Anne Collod
Initially graduated in biology and environmental science, Anne Collod is a French contemporary dancer and choreographer.
She performed with different French choreographers (Philippe Découflé, Stéphanie Aubin, Fabrice Ramalingom, etc.) and co-founded the Quatuor Albrecht Knust (1993-2001), a collective of dancers dedicated to the re-enactment of early 20th-century choreographic works and focused on performance presentation, pedagogy and research. She namely reenacted in this frame Nijinski’s legendary piece The Afternoon of a Faun.
In 2001, while continuing to participate as a performer or a collaborator in various dance projects, she began research exploring the notion of « being together » in dance, which led her to meet in 2003 in San-Francisco the American choreographer, pioneer of post-modern dance Anna Halprin, with whom she has worked episodically since. She presented in 2008 the reinterpretation of one of Halprin’s masterpieces, « Parades & Changes » (1965). This work, « parades & changes, replays », followed by a new version, « parades & changes, replay in expansion » (2010), has toured intensively since 2008 in France and abroad (USA, Korea, Southern and Northern Europe), and won a Bessie Award in New-York in 2009.
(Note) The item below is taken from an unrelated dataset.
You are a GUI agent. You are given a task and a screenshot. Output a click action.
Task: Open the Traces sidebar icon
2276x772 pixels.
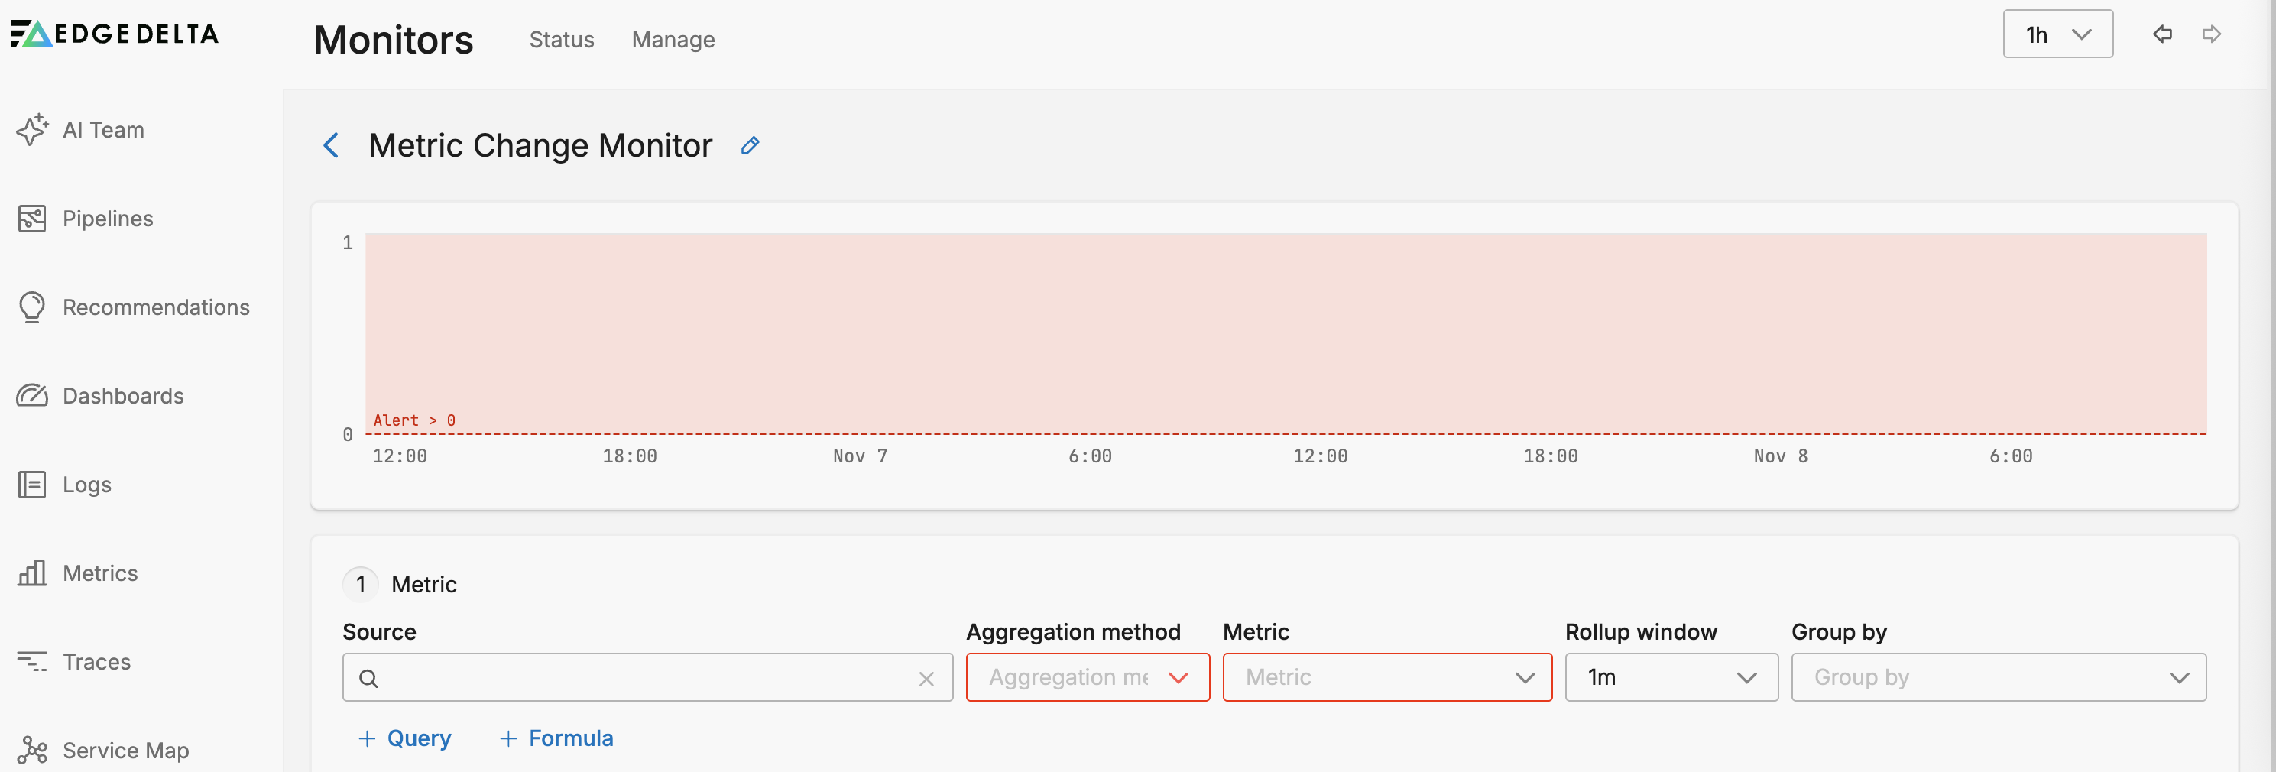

In 2011, Anne Collod lead artistic research about the Dances of the Dead and was the recipient of the French Ministry of Culture program “Aide à la recherche” and of the French Institute program « Résidence Hors les Murs ». This research brought her namely to Mexico and to Japan and led her to create in 2014 The Parliament of the invisibles, a piece about the links between those who are gone – beings and works of art- and the living, haunted by a German Danse Macabre from the 30s.
She’s also interested in in-situ creation and proposed in collaboration with the French graphic designer Mathias Poisson (faire) cabane, a project for a choir of amateurs and wooden elements that creates moving and ephemeral huts.
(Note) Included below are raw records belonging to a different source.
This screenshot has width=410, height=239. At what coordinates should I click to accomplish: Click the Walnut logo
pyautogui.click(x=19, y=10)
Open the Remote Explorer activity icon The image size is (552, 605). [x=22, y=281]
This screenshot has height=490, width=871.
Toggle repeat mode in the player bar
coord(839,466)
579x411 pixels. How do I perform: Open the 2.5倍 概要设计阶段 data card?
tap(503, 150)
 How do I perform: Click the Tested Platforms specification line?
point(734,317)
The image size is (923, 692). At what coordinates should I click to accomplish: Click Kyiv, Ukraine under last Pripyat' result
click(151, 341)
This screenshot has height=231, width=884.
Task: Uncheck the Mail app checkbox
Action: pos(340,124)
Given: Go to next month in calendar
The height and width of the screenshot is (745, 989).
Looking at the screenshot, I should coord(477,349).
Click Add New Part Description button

She’s preparing for 2016-2017 a new creation, an immersive choreographic, sound and light project entitled « Exposure », questioning energy transfers between a performer and an industrial environment.
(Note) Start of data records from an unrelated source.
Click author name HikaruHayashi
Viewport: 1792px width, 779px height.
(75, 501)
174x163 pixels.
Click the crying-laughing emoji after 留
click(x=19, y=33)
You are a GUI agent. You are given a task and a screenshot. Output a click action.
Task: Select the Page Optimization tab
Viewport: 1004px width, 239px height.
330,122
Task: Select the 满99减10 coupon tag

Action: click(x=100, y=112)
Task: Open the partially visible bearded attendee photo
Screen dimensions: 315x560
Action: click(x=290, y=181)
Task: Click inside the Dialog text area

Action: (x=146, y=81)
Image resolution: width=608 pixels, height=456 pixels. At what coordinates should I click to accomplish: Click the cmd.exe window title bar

Furthermore, she’s a founding member of the Collective Dingdongdong who gathers artists and researchers to create a new way of describing and experiencing a neurological disease, Huntington’s disease.
She is also regularly invited to teach in different schools and dance programs, and is trained in the Feldenkraïs method.
Anne Collod is artist in residency at La Briqueterie/Centre de Développement Chorégraphique du Val de Marne/France until 2017.